First of all, “every court to consider a challenge to the IFRP's constitutionality has upheld it.” Dade v. Sanders, 510 Fed.Appx. 714, 718 (10th Cir. 2013) (unpublished). Second, Mr. Gutierrez's contention that the Court has jurisdiction to amend his restitution order under 18 U.S.C. §§ 3572(d)(2) and 3664(k) is incorrect (Doc. 242 at 1). A motion for modification of restitution requires a material change in economic circumstances. See United States v. Shaw, 508 Fed.Appx. 769, 772 (10th Cir. 2013). Nowhere in the pleading does Mr. Gutierrez discuss any “material change” in economic circumstances that make him unable to pay of “20% of his gross monthly income.” Doc. 166 at 6; 18 U.S.C. § 3664(k). Rather, it appears that Mr. Gutierrez wants the Court to enjoin the BOP from collecting funds under the “Red Tape of the IFRP” (Doc. 242 at 5-6).
If this is an attack on the execution of the sentence-by way of requesting lessened restitution-then the motion fails for a lack of material change to Mr. Gutierrez's economic circumstances. If, however, this motion seeks to attack an allegedly improper delegation issue with the IFRP, Doc. 242 at 2, then the challenge must be brought under § 2255- and cannot be properly under § 2241. Wallette v. Wilner, 321 Fed.Appx. 735, 737-38 (10th Cir. 2009) (unpublished). Either way, the merits are “doomed.”

#####

The tasks:
1 > Condense the paragraph of the court order on Mr. Gutierrez's restitution motion that begins "First of all" into a short bulleted list that keeps its main points.
2 > Pick up the court order on Mr. Gutierrez's restitution motion after its last sentence and continue it.
The material that comes after this passage is from a different source.

Dataset section:
#####

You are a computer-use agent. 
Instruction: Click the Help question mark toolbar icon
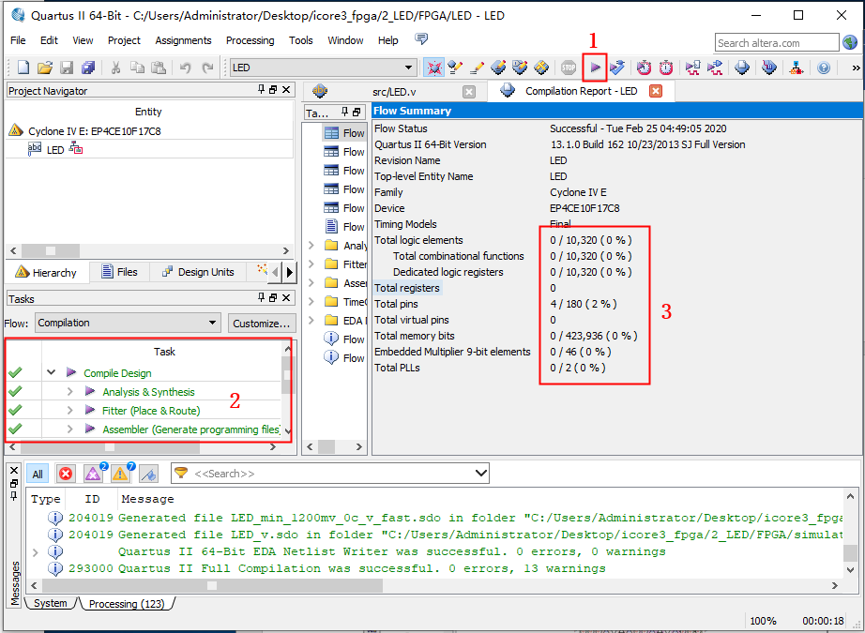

#####

Task responses:
1 >
- Every court that has considered a challenge to the IFRP's constitutionality has upheld it (Dade v. Sanders, 10th Cir. 2013).
- Mr. Gutierrez is wrong that the Court has jurisdiction to amend his restitution order under 18 U.S.C. §§ 3572(d)(2) and 3664(k).
- Modifying restitution requires a material change in economic circumstances (United States v. Shaw, 10th Cir. 2013).
- His pleading describes no such change that would leave him unable to pay 20% of his gross monthly income.
- Instead, he appears to want the Court to enjoin the BOP from collecting funds under the IFRP.

2 >
Finally, in arriving at this conclusion, the Court also notes that Mr. Gutierrez did not exhaust the available administrative remedies, as required (Doc. 244 at 7). Garza v. Davis, 596 F.3d 1198, 1203 (10th Cir. 2010); cf. 28 C.F.R. § 545.10-545.11; 18 U.S.C. § 4042(a)(7)(B). In fact, he even admits that he has not exhausted his administrative remedies (Doc. 242 at 4). A lack of exhaustion further supports the Court's decision not to transfer the case to the appropriate federal district.
CONCLUSION
The Court will dismiss the Defendant's petition under Habeas Corpus Rule 4 and deny a certificate of appealability under Habeas Corpus Rule 11-as this Order is not reasonably debatable. See Slack v. McDaniel, 529 U.S. 473, 484 (2000).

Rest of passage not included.